Contributing to Apache Clerezza

There are many ways to contribute to Apache Clerezza. This page is on how to contribute - for ideas on what you could contribute look for open issues in the issue tracker or ask on the mailing list.

Open issues

If you find something that could be better or have a question on how something works post an issue (feature request, bug or question) in jira.

Discuss

Use the mailing list to discuss the future development of Clerezza, new ideas that aren't concrete enough to open issues or how Clerreza might be used for different use cases.

Contribute Patches

The Clerezza codebase as well as the documentation and webiste grow patch by patch, every patch is associated to an issue. Patches can be added to trunk either following a Rewiev-Then-Commit or a Commit-Then-Review process. If you're not (yet) a committer you should attach your patch to an issue and then either:

  • Ask for a vote on the mailing list, if your patch gets 3 +1 votes and no -1 vote it is accepted and will be applied to trunk
  • Wait for a committer to take care of the issue, like your patch and apply it to trunk
Once the patch is applied to trunk the issue is marked as closed. If your patch has been applied without prior vote during the 72h following closing of the issue the patch can be vetoed with a -1 vote or a committer can ask for an explicit vote (as opposed to lazy consensus) in this case the code modification needs 3 +1 votes in the subsequent 72h period or it will be removed.

(Records for locating words and elements)
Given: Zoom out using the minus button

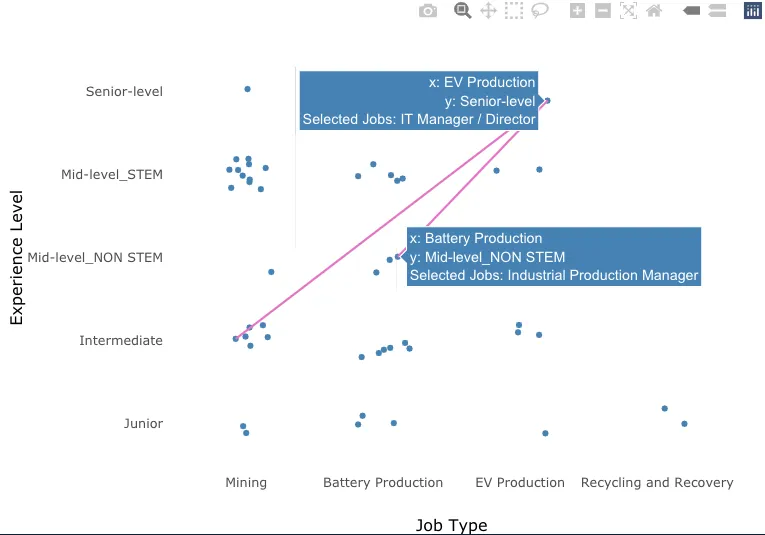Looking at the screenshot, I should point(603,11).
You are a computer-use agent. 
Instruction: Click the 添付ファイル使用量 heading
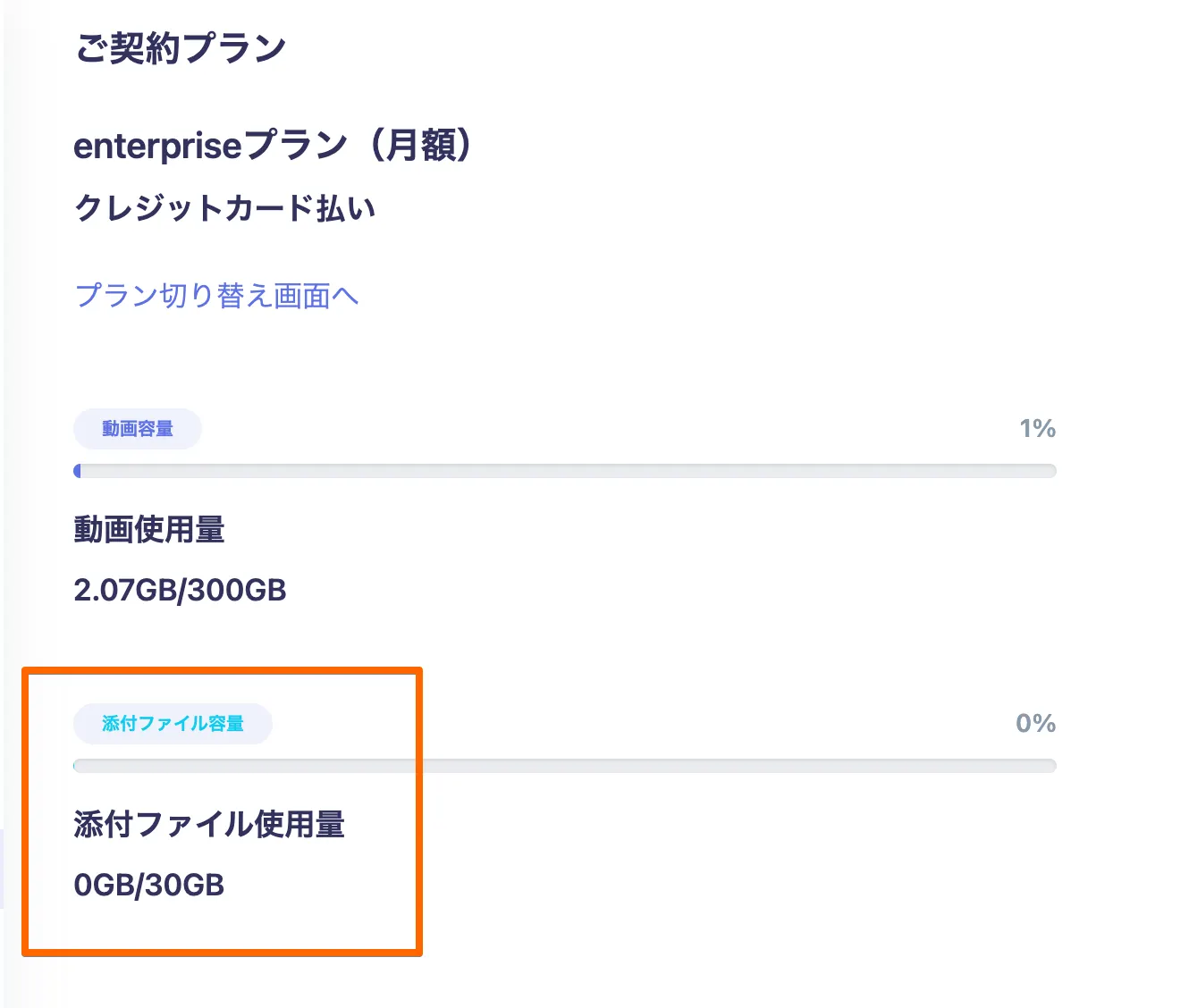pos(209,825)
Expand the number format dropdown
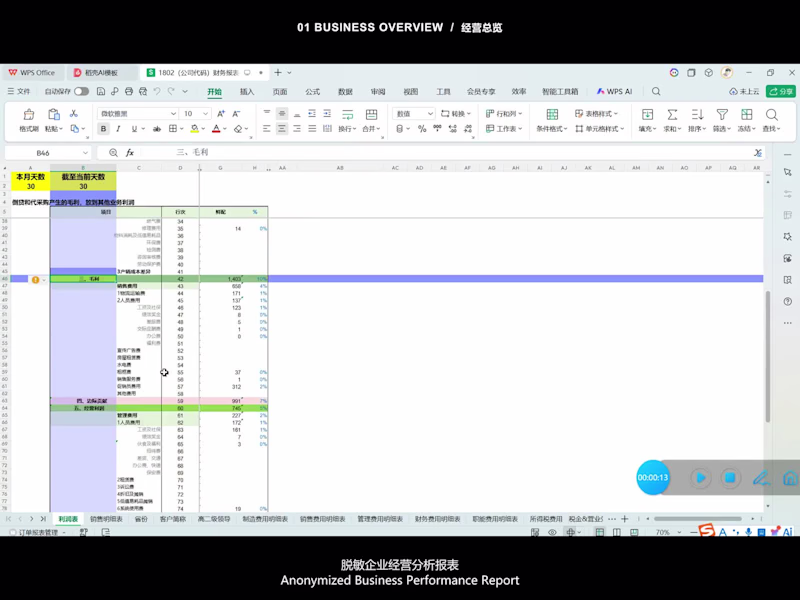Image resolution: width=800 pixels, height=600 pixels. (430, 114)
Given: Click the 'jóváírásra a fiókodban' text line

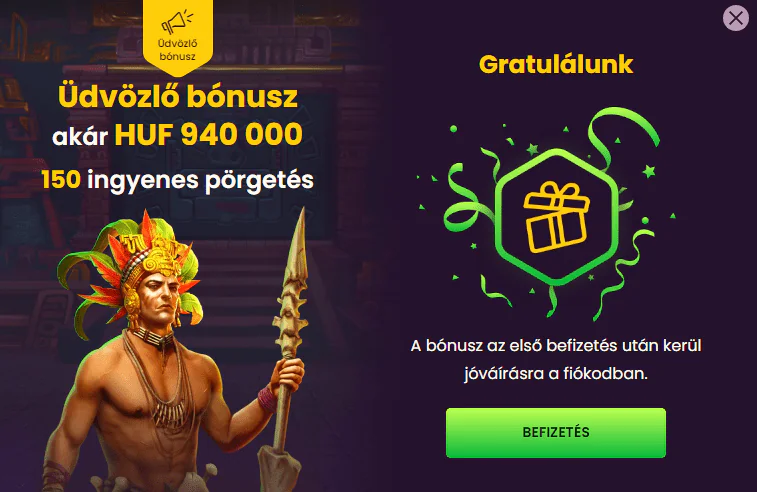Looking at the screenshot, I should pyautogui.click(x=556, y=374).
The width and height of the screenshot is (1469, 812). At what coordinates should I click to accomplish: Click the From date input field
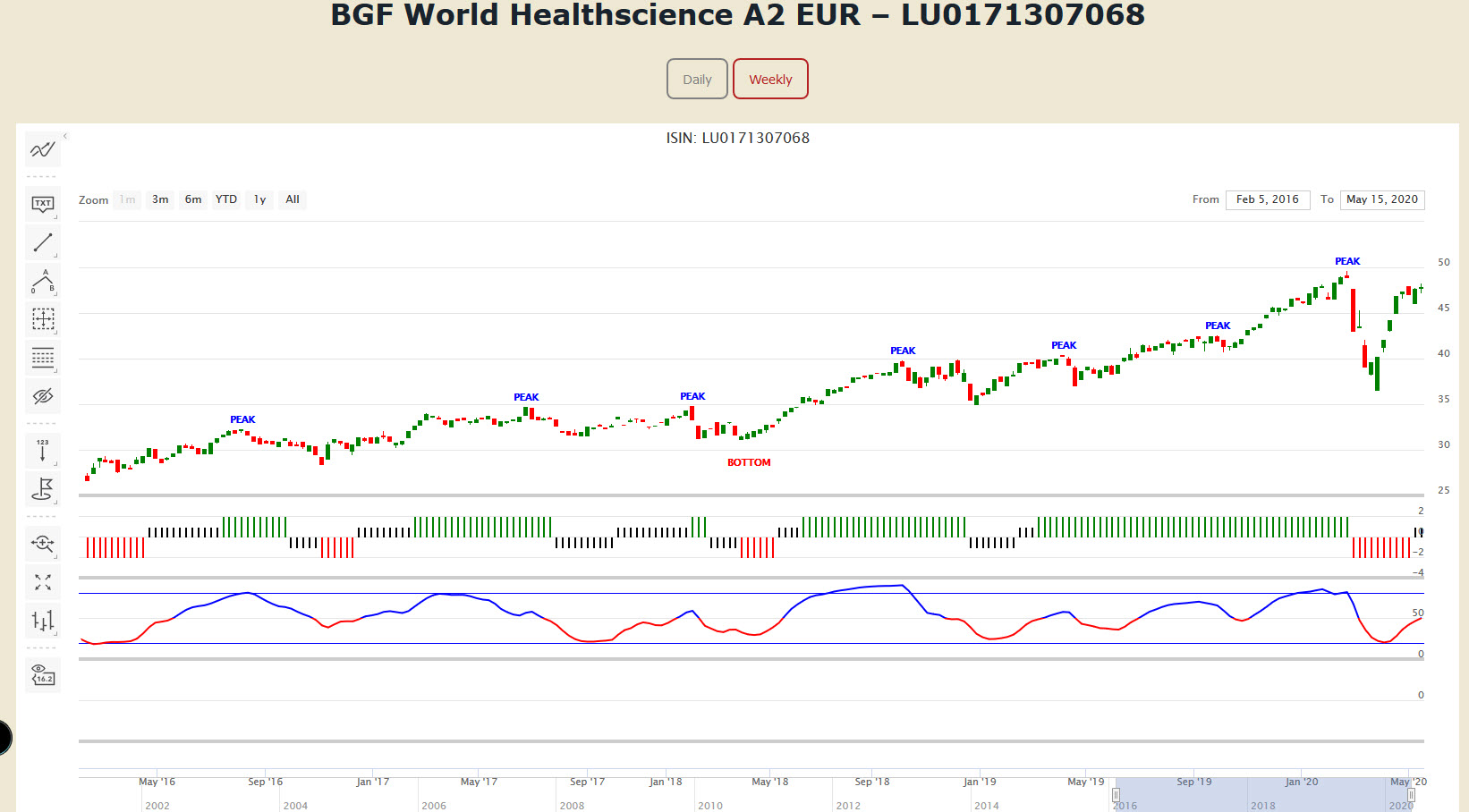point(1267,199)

# [WHAT IS EXPECTED]
Copy the passage of the Apache Clerezza contribution guide between "If you find" and "different use cases.", inclusive. The listing has no role in this work.

# [THE SOLUTION]
If you find something that could be better or have a question on how something works post an issue (feature request, bug or question) in jira.

Discuss

Use the mailing list to discuss the future development of Clerezza, new ideas that aren't concrete enough to open issues or how Clerreza might be used for different use cases.